Supplied material –
::::::::
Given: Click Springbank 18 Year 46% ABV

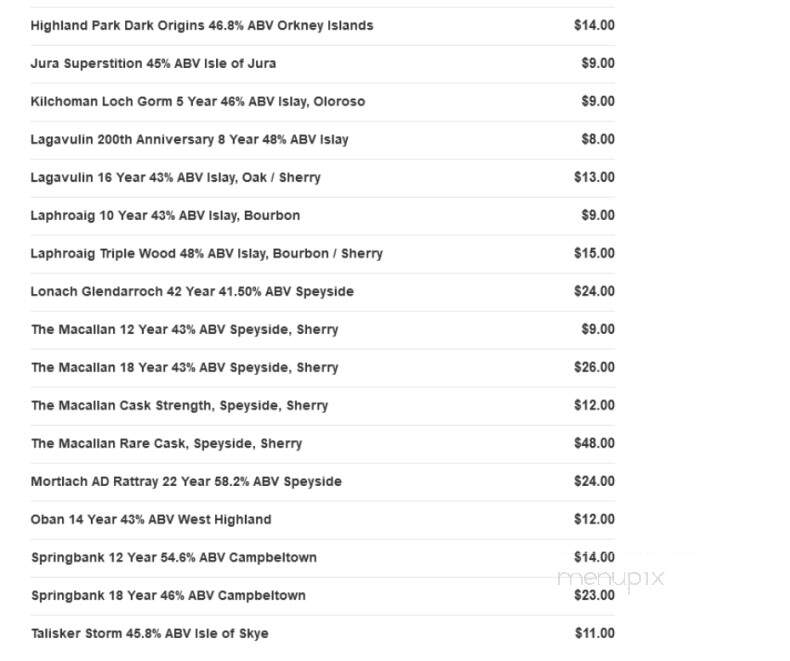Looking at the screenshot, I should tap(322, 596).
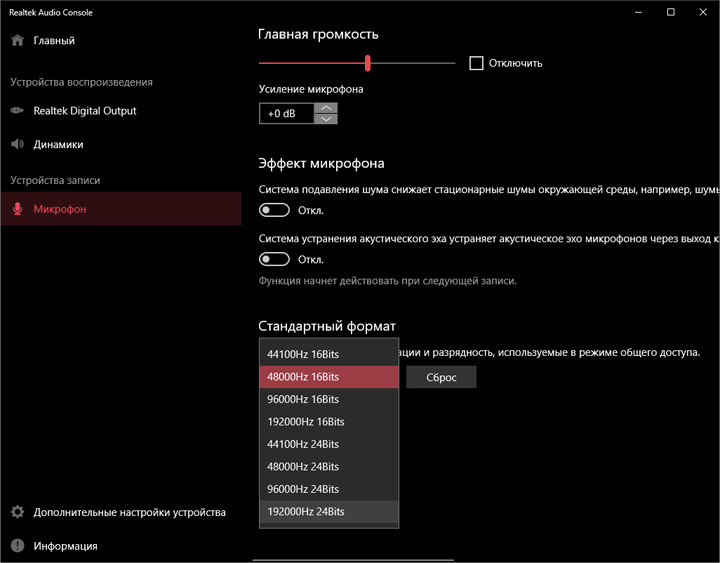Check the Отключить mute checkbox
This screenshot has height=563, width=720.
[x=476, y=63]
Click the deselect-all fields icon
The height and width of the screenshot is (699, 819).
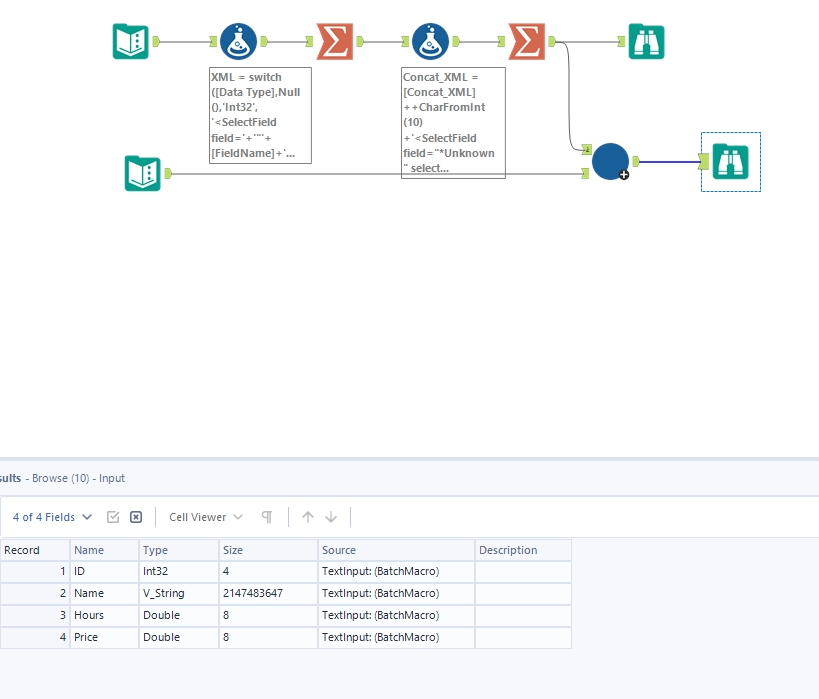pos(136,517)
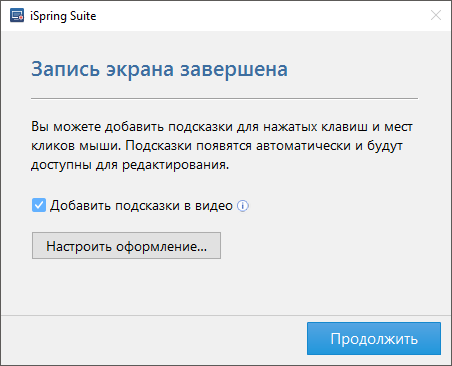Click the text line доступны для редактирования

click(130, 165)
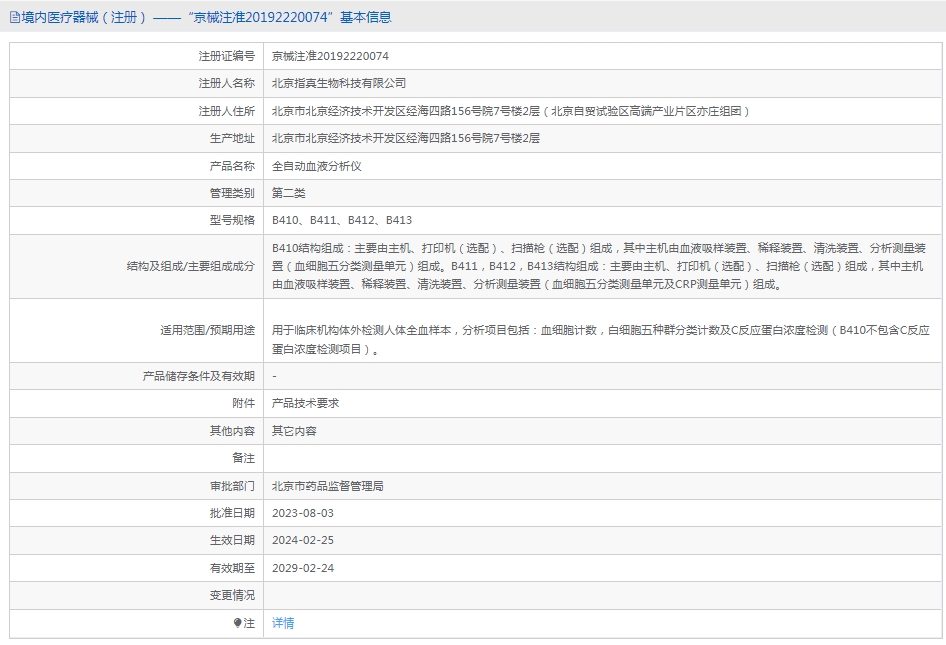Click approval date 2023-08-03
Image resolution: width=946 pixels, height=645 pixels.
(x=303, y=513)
::::::::
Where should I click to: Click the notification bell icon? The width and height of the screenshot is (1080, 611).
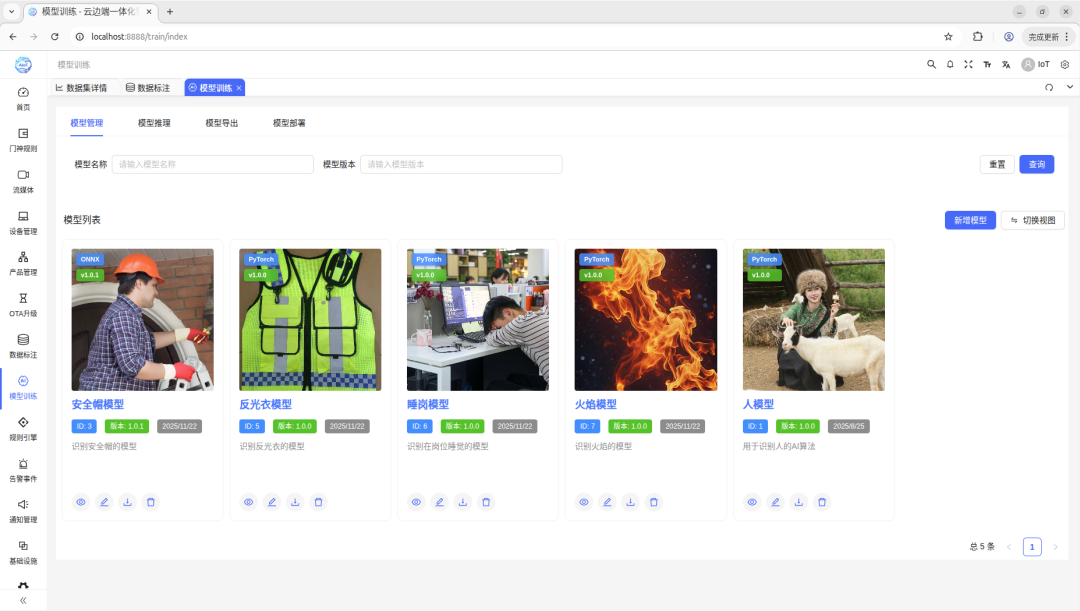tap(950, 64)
::::::::
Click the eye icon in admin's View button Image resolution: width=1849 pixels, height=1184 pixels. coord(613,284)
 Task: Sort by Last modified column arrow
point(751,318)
::::::::
Task to carry out –
Lay out as a numbered list, with blank lines omitted and pictures left out, the records from the line containing "Where should I" up to and including the line containing "tap(950, 64)".

Output for this exercise –
1. Where should I click to: Click the notification bell icon? The width and height of the screenshot is (1080, 611).
2. tap(950, 64)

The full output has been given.